PASSAGE SHOWN
....
Saturday, September 30, 2006

What's in the Bible   Lesson 1.1 Creation


This is part of my current Sunday School, which is a basic tour through the whole bible. The primary text is What's in the Bible by R. C. Sproul and Robert Wolgemuth. Most of the maps are from the Tyndale Handbook of Bible Charts and Maps

The approach here is big picture, less detail. The goal is to make you comfortable with the entire bible, so that when you look in detail at any one part you don't feel as though you're picking up a tome youv'e never read and starting in chapter 47.

I will maintain a list of links to the lessons in the left sidebar.

Introduction

The bible contains sixty-six books written by about forty-five writers. The dates of the books span approximately fifteen hundred years. Even for those who have read the entire bible more than once, it is difficult to get your arms around the whole thing. Most of us struggle to place stories in their proper time, and to understand what was happening in the rest of the world while a particular narrative was taking place. It can make us shy away from the blessings found in the Old Testament, because it all seems so confusing.
....
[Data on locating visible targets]
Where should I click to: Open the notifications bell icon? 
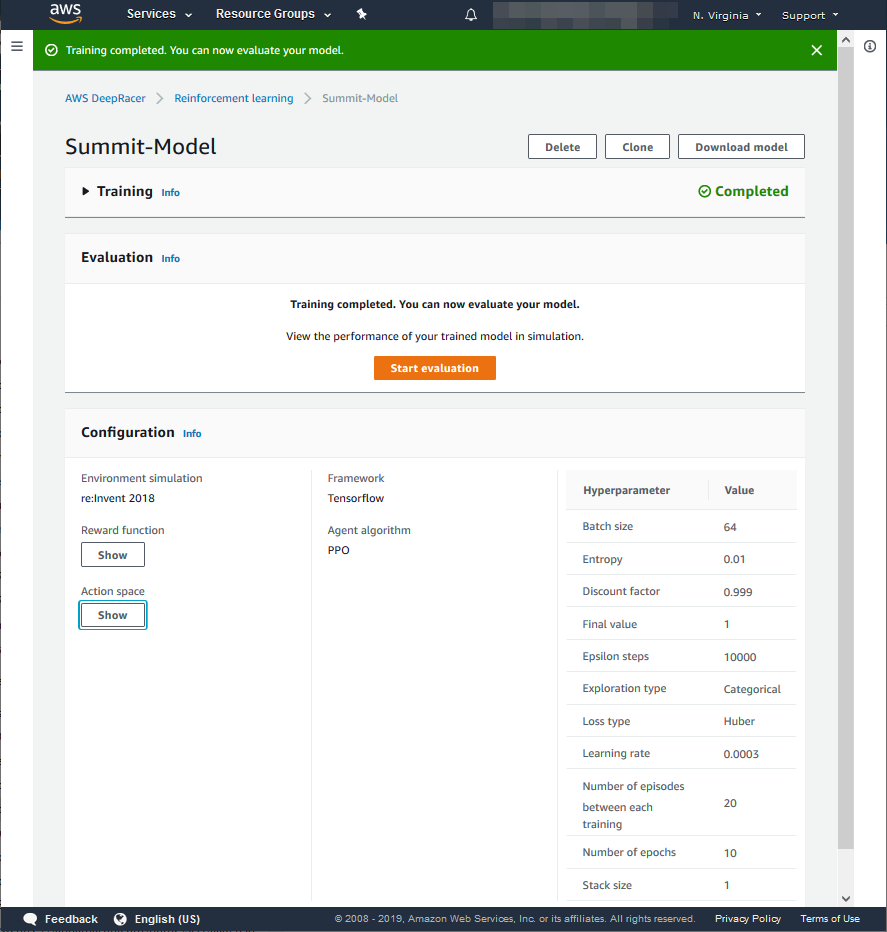[x=471, y=15]
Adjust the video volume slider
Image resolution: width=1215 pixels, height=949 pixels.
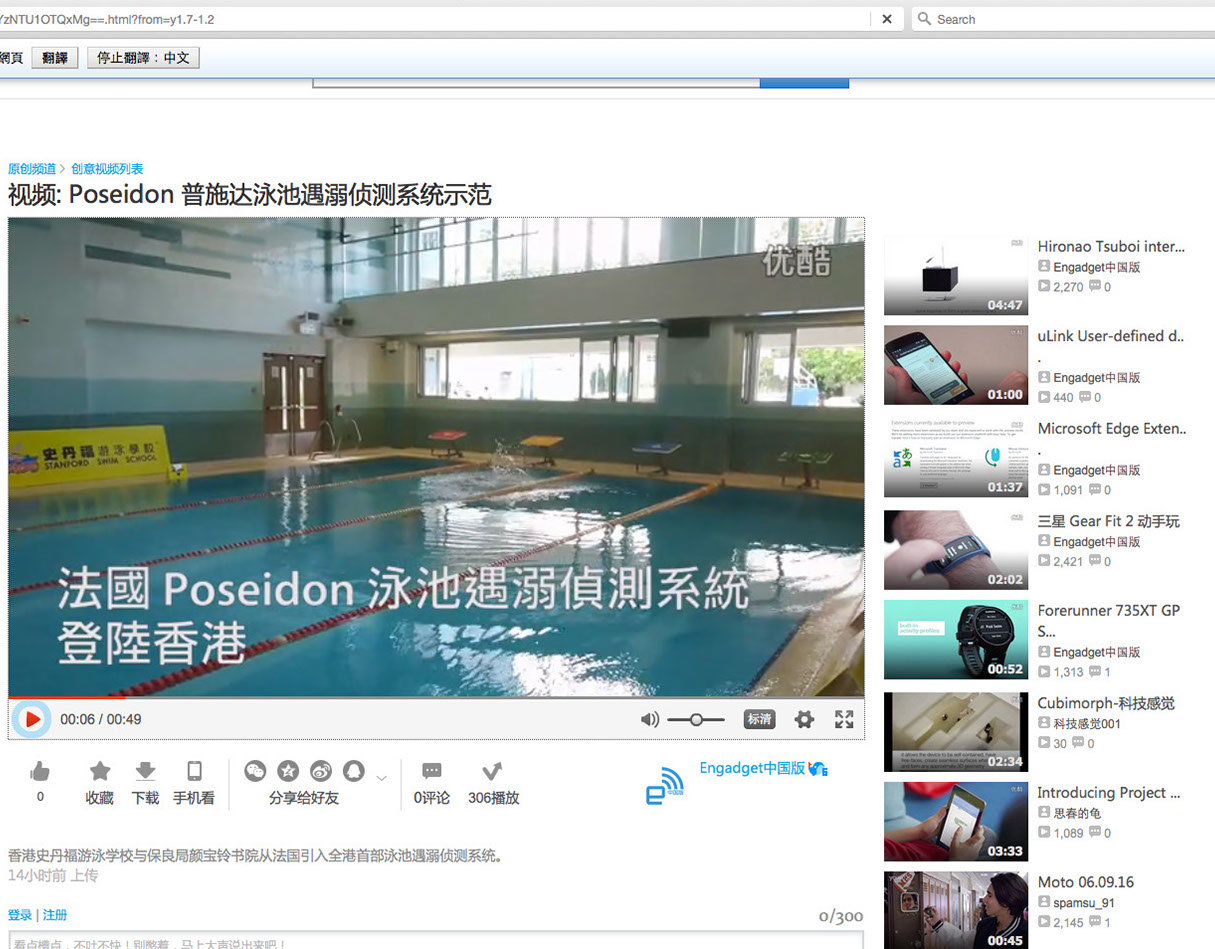pyautogui.click(x=695, y=719)
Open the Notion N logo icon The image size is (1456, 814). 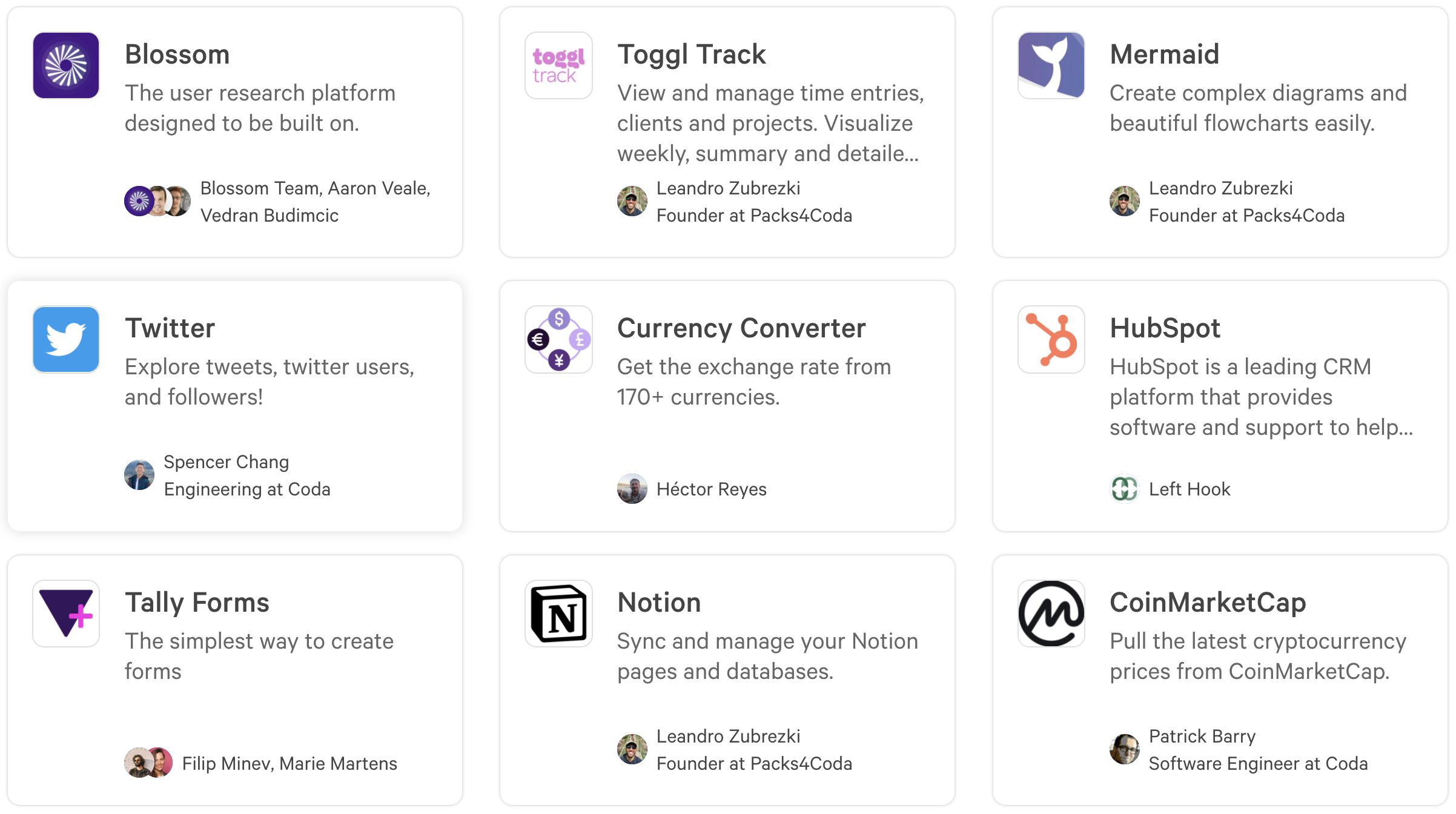[x=558, y=614]
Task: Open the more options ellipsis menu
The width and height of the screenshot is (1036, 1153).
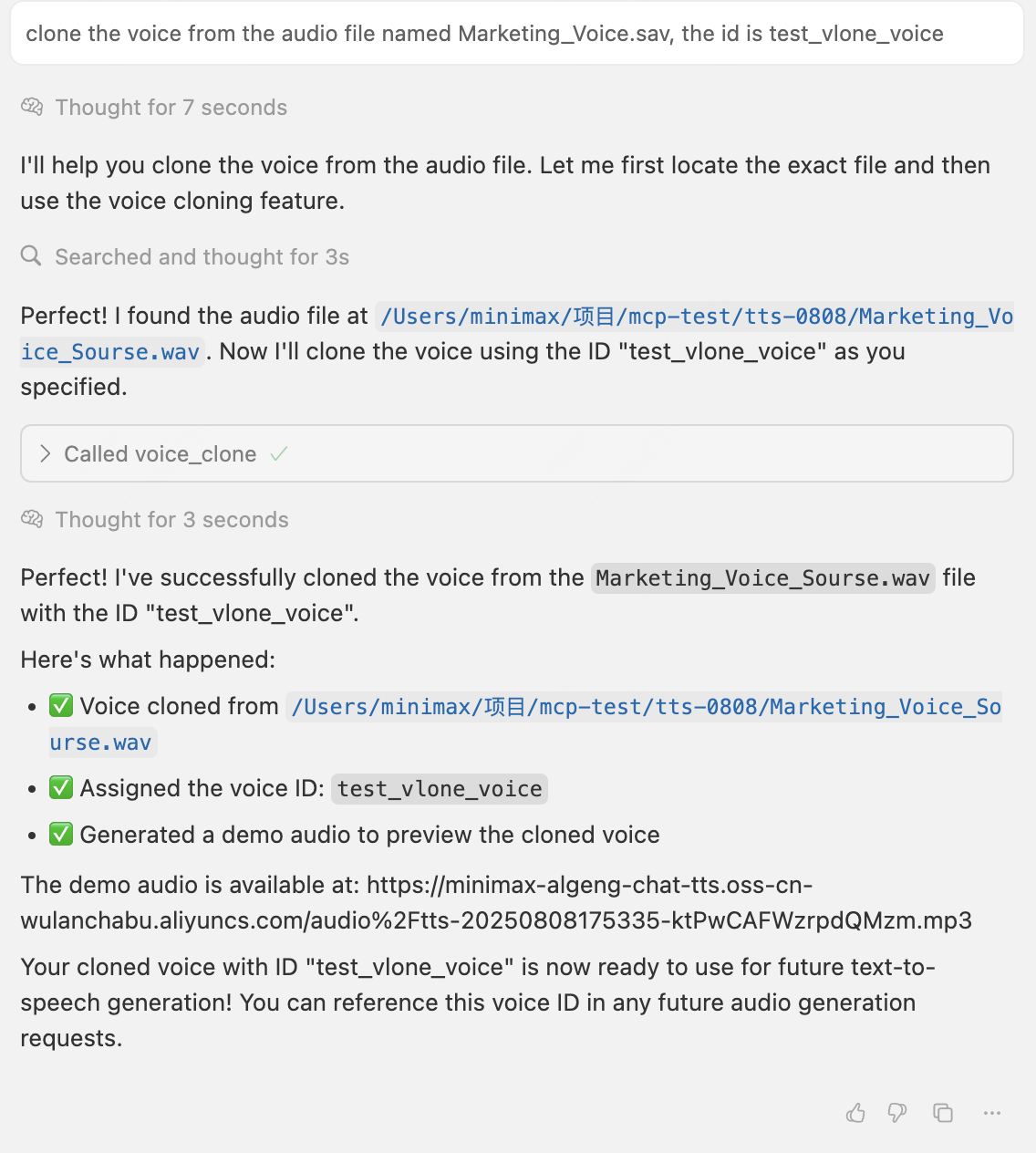Action: click(992, 1113)
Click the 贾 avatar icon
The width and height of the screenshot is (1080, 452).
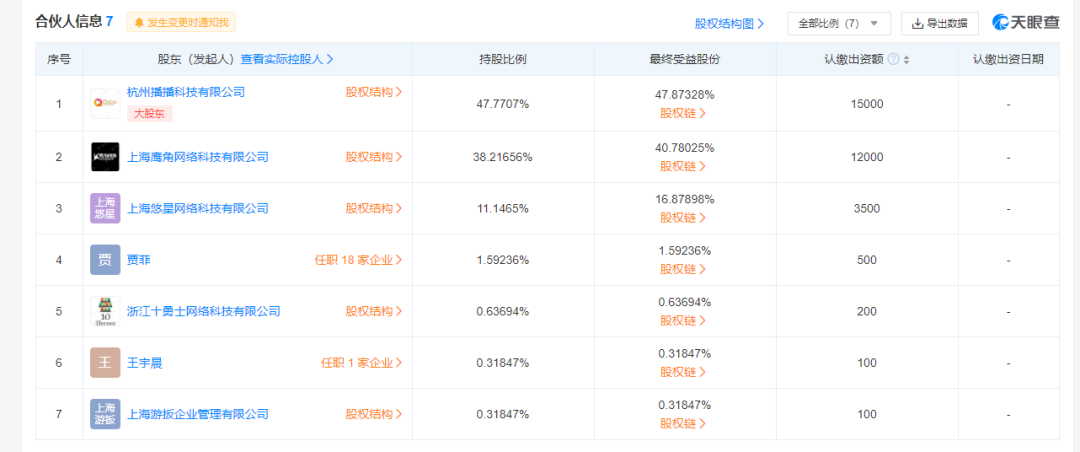(x=105, y=260)
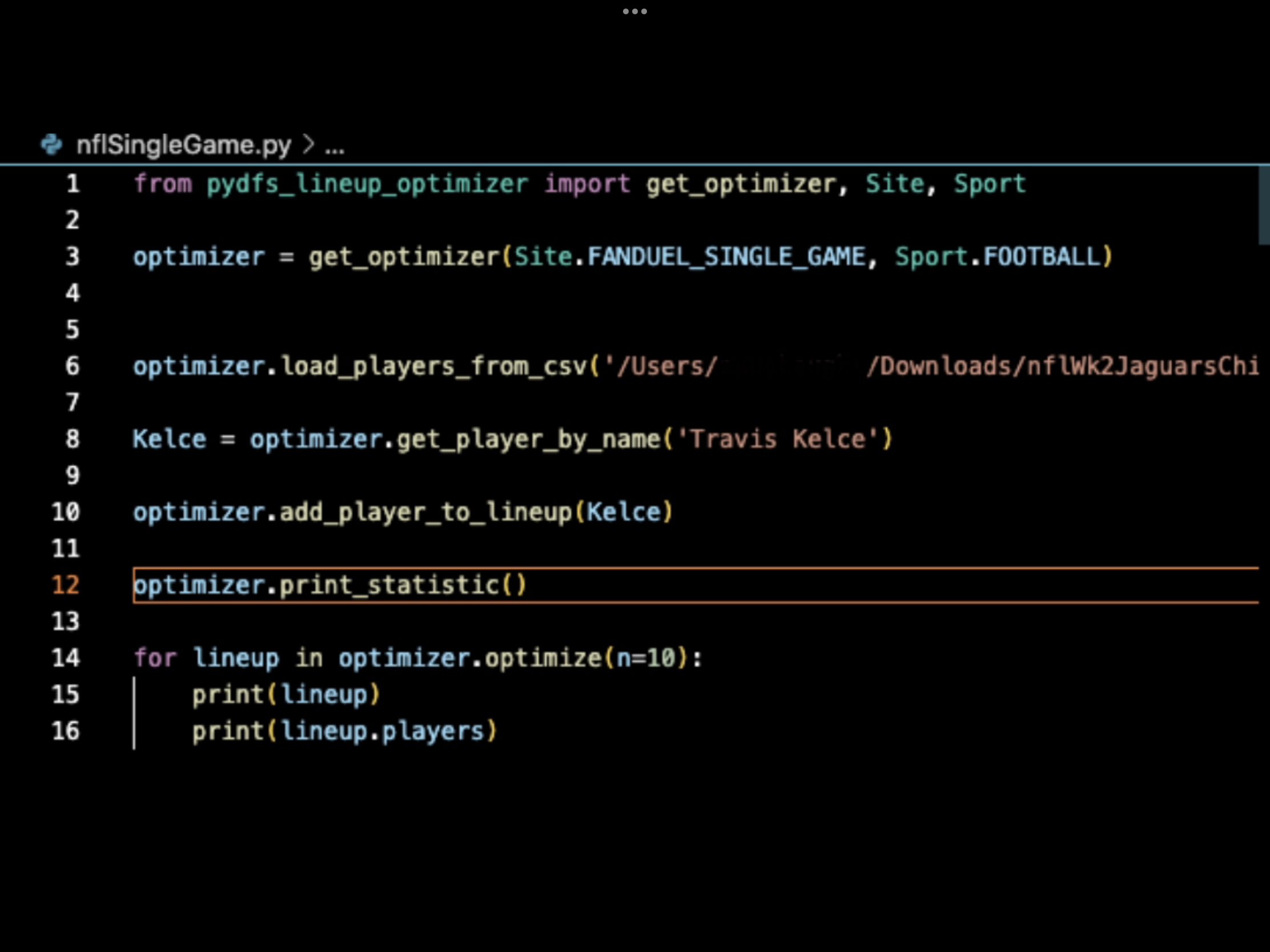Place cursor on optimizer.print_statistic() line
Screen dimensions: 1270x952
[330, 586]
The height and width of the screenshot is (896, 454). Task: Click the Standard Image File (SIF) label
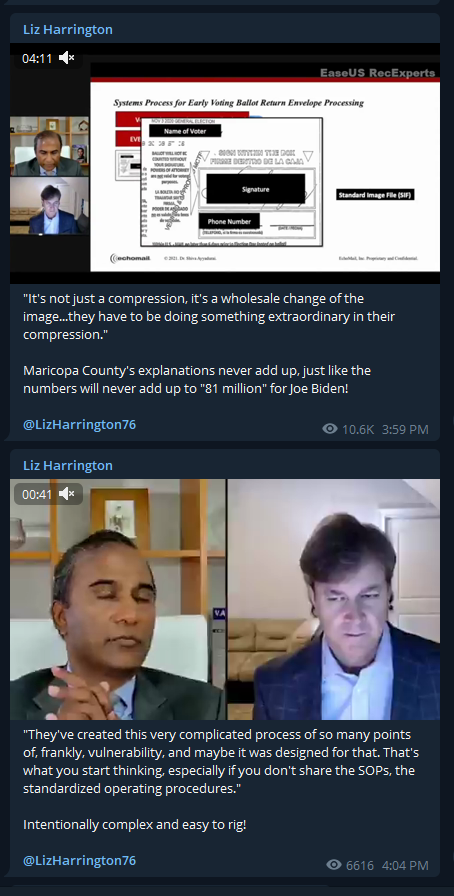(x=375, y=195)
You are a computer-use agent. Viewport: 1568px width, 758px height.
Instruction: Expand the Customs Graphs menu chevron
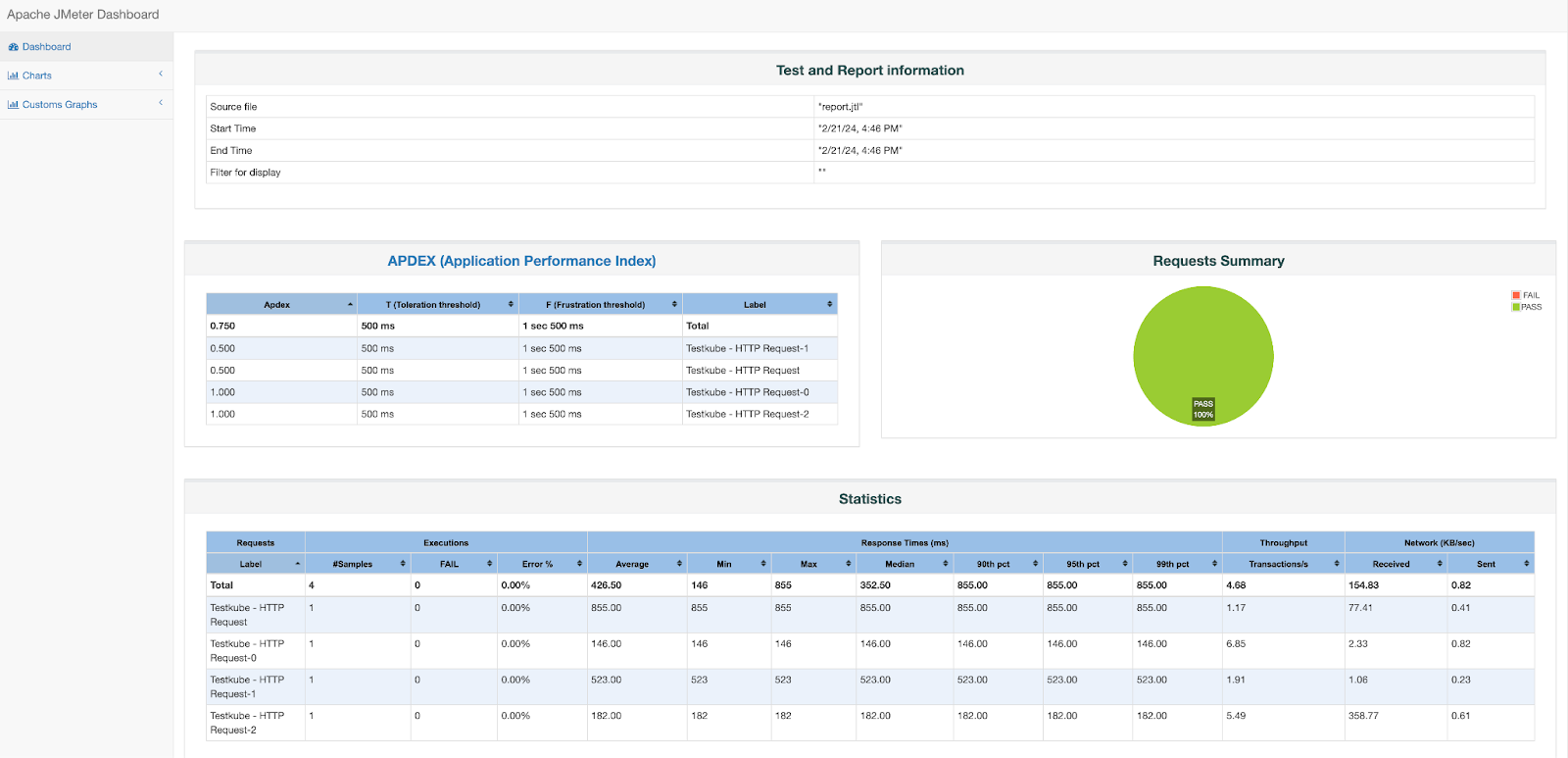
....
INSTRUCTION 1
Answer these questions about the bible lesson post, one per line:
(a) Who wrote the primary text used for the Sunday School?
(b) Where will the list of links to the lessons be kept?
(c) How many books does the bible contain?
INSTRUCTION 2
List every quantity that the Introduction section of the bible lesson post gives about the bible.
INSTRUCTION 3
Extend the bible lesson post with the next few sentences of its introduction, picking up after its last sentence.

WRITTEN REPLY 1
(a) R. C. Sproul and Robert Wolgemuth
(b) In the left sidebar
(c) Sixty-six

WRITTEN REPLY 2
- Sixty-six books
- About forty-five writers
- Dates spanning approximately fifteen hundred years

WRITTEN REPLY 3
The Bible is different from all other books, but in an important sense it is just like any other book: it is meant to be read and understood in its entirety, not as disconnected pieces. The bible is not an anthology of short stories. It is a complete book with a beginning, middle, and end.

Do you feel a sense of dread when a Sunday School or a pastor teacher mentions the Patriarchs, or the Exile, or the Second Temple, or the Tabernacle, or the Sanhedrin, or obscure Judges and Kings? If so, this course is meant to help you. The goal is to help each of us gain a better sense of the Bible as a complete book and to blunt its intimidation factor. As such, we will take an adventure ride through the entire Bible, trying to place each section in its proper context and to gain an appreciation of the whole.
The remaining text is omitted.